O professor Ernesto Teuma, da Universidade de Havana, argumenta que os Estados Unidos têm como objetivo enfraquecer Cuba para evitar que o país continue a ser um bastião de resistência contra o imperialismo. Em uma entrevista à Sputnik Brasil, Teuma critica a postura de Washington, que classifica as políticas do governo cubano como uma ‘ameaça’, sugerindo que, na realidade, os EUA representam um risco à ordem geopolítica estabelecida após a Segunda Guerra Mundial.
Teuma explica que a desestabilização de Cuba visa impedir que o país se torne um modelo de resistência em um contexto de hegemonia norte-americana. O professor também ressalta que o governo cubano, liderado por Miguel Díaz-Canel, está aberto a negociações, desde que estas respeitem a soberania e a autonomia na escolha de seu próprio sistema de governo. Ele menciona ainda um ‘bloco antipatriótico’ que incita políticas mais agressivas por parte da administração dos EUA, reforçando a narrativa de Cuba como uma ameaça à segurança nacional dos Estados Unidos.

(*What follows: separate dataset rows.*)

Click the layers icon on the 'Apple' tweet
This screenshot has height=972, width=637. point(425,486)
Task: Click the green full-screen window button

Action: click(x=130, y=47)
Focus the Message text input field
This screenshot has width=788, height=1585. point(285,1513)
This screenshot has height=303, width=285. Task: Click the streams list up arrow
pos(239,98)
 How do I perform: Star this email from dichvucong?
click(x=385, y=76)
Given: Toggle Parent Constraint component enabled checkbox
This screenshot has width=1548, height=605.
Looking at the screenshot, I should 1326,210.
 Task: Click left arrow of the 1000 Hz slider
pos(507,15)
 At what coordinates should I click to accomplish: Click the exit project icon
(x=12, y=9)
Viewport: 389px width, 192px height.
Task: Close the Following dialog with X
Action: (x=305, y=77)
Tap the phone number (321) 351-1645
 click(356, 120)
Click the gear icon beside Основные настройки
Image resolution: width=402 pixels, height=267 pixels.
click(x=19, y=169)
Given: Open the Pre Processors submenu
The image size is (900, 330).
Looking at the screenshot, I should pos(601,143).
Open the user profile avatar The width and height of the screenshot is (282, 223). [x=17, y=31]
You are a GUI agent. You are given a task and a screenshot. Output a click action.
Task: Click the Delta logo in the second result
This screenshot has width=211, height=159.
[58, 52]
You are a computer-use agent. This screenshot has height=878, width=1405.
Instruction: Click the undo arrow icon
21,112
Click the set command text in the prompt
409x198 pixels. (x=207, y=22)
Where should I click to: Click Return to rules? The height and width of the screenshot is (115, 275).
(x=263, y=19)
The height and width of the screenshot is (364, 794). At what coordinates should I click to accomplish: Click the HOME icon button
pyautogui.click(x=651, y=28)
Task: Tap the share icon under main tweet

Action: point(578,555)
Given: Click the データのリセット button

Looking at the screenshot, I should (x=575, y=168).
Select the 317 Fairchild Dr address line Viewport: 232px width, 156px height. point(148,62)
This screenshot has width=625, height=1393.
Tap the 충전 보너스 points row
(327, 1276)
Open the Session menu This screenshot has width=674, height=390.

A análise de Teuma sugere que a estratégia dos EUA pode ter implicações significativas para a estabilidade política e social em Cuba, além de afetar as relações internacionais da ilha caribenha. O professor alerta que as ações norte-americanas não apenas desafiam a soberania cubana, mas também podem intensificar a resistência interna e externa contra o imperialismo. Assim, o cenário futuro poderá ser marcado por uma crescente tensão entre os dois países, com desdobramentos que reverberam na geopolítica da região.